Grace à une construction parallèle implacable et à un réalisme à toute épreuve, Philippe Haïm arrive petit à petit à nous faire pénétrer dans ces mondes opposés et pourtant si semblables. Le film suit donc les destins croisés de Diane et Pierre, jeunes gens un peu paumés qui se retrouvent embrigadés un peu malgré eux dans deux camps opposés. Et si les idéologies et les buts sont différents, les méthodes mises en exergue par le film sont les mêmes : manipulation par les sentiments (l’amour de Jeremy pour Diane, l’amitié protectrice d’Aziz pour Pierre), pressions extérieures savamment orchestrées (viol dans la douche pour Pierre, Diane reconnue par un ancien client), propagande autour de la mission (la défense de la patrie, le combat pour une cause juste), tout est bon pour laver le cerveau des jeunes recrues et en faire de parfaites armes pour abattre l’ennemi. Mais si le film est souvent très réaliste grâce à une approche très documentée (on est très loin du glamour et des gadgets de James Bond), il n’en reste pas moins extrêmement ludique. L’ambiance est souvent tendue et le suspense savamment entretenu, la guerre a distance que se livre les deux camps faisant penser à un gigantesque jeu d’échec où les agents sont les pions et où tous les coups sont permis pour abattre l’adversaire. La dernière partie du métrage, où Diane doit déjouer une tentative d’attentat, fera certainement retenir le souffle de plus d’un spectateur.

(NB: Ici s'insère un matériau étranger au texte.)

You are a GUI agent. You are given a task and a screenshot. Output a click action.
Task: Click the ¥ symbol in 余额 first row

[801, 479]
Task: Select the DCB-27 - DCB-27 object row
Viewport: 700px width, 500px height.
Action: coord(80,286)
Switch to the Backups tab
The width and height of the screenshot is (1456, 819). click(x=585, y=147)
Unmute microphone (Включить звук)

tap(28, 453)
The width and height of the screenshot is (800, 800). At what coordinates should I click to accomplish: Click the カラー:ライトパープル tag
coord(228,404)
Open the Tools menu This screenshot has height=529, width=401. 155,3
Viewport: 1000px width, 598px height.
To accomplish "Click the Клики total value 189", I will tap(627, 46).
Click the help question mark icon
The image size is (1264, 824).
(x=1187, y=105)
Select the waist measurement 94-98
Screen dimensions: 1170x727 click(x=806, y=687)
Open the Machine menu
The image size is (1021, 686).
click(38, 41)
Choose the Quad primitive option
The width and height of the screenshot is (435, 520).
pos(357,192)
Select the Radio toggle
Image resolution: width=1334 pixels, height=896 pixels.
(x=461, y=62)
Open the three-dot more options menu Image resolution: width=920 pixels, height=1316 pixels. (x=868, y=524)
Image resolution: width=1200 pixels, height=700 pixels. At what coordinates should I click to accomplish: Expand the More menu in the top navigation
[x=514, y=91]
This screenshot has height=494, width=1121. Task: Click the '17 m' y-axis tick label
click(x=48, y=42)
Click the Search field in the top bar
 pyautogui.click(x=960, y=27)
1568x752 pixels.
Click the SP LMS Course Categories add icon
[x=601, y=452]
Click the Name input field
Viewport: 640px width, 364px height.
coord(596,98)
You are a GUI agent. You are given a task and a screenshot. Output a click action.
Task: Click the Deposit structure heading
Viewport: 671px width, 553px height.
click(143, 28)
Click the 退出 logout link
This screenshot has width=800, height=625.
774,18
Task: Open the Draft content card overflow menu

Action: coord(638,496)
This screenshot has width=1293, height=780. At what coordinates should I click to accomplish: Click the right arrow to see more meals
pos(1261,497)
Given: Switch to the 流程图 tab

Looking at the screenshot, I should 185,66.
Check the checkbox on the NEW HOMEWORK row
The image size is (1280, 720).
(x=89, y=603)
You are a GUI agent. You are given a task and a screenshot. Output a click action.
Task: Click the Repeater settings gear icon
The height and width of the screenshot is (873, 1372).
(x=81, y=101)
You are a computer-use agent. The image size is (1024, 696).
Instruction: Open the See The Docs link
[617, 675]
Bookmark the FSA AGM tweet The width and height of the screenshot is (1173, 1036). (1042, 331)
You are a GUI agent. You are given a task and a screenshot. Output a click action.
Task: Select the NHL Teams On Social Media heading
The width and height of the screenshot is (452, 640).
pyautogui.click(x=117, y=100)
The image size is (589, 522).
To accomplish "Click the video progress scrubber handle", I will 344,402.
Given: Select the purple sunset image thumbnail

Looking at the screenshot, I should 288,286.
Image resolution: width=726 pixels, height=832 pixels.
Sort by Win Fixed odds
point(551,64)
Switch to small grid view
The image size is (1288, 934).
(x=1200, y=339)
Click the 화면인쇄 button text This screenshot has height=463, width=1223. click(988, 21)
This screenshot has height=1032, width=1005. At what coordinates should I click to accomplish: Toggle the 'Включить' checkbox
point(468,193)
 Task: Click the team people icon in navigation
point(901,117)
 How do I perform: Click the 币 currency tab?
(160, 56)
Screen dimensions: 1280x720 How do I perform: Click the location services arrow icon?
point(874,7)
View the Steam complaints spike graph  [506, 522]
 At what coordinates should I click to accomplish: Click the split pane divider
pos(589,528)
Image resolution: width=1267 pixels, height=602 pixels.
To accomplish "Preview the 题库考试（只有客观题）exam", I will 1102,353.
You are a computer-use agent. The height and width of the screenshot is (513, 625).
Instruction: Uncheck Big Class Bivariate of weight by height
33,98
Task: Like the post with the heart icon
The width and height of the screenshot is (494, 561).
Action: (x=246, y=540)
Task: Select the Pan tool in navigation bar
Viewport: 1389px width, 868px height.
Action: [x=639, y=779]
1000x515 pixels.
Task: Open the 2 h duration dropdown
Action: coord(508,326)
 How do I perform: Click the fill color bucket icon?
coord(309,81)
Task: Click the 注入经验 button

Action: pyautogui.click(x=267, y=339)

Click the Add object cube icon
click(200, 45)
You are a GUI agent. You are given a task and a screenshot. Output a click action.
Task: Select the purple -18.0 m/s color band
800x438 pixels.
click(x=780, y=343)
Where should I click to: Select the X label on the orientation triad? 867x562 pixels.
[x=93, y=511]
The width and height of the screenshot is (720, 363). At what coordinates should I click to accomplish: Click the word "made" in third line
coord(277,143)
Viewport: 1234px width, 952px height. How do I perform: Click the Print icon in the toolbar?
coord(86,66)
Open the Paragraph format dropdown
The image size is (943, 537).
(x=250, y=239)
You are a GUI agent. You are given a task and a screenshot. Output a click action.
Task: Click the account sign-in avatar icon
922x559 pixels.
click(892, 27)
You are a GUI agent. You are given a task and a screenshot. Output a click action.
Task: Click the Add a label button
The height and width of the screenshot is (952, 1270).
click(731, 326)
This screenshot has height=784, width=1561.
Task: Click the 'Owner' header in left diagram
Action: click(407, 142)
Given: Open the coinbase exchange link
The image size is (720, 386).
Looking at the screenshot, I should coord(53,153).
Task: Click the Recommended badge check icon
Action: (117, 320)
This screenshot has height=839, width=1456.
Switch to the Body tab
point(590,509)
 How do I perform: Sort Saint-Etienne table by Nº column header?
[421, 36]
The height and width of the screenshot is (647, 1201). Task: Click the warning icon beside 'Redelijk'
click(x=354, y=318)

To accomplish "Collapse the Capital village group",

Mais le film ne serait pas aussi réussi si ses interprètes n’étaient pas à la hauteur. Et là il faut avouer que pour une fois on est gâté. Tout d’abord grâce à un Gérard Lanvin monstrueux en chef de section de la DGSE. Manipulateur tout autant que protecteur, le personnage d’Alex est en effet très complexe et rentrera certainement au panthéon des plus grands rôles de l’acteur. Face à lui, la jeune Vahina Giocante impressionne par son naturel, tenant la dragée haute à son ainé. A la fois forte (elle ne se laisse pas marcher sur les pieds) mais encore immature et fragile (voir la terrible scène où Alex lui demande comme première mission de draguer un homme marié et de  ramener son alliance), Diane est de loin le personnage le plus attachant du film. De l’autre côté de la barrière, Nicolas Duvauchelle se tire avec les honneurs d’un rôle difficile, rendant parfaitement crédible le basculement de son personnage, bien loin du cliché habituel du terroriste musulman assoiffé de sang. Et les seconds rôles ne sont pas en reste, apportant force et crédibilité à l’univers dépeint par Philippe Haïm.

Et si on peut regretter quelques raccourcis un peu malheureux (la fin de la conversion de Pierre est un peu rapide) et une surenchère malvenue dans les twists finaux (oui mais en fait c’était tout prévu mais pas tout à fait) ainsi qu’un épilogue en demi-teinte (après une charge féroce sur les méthodes des services secrets, on nous balance un écriteau saluant leur travail et leur efficacité), difficile de faire la fine bouche devant ce divertissement intelligent et prenant. Secret Défense prouve de manière éclatante que lorsqu’il sait s’en donner les moyens, le cinéma français n’a rien à envier a son homologue américain.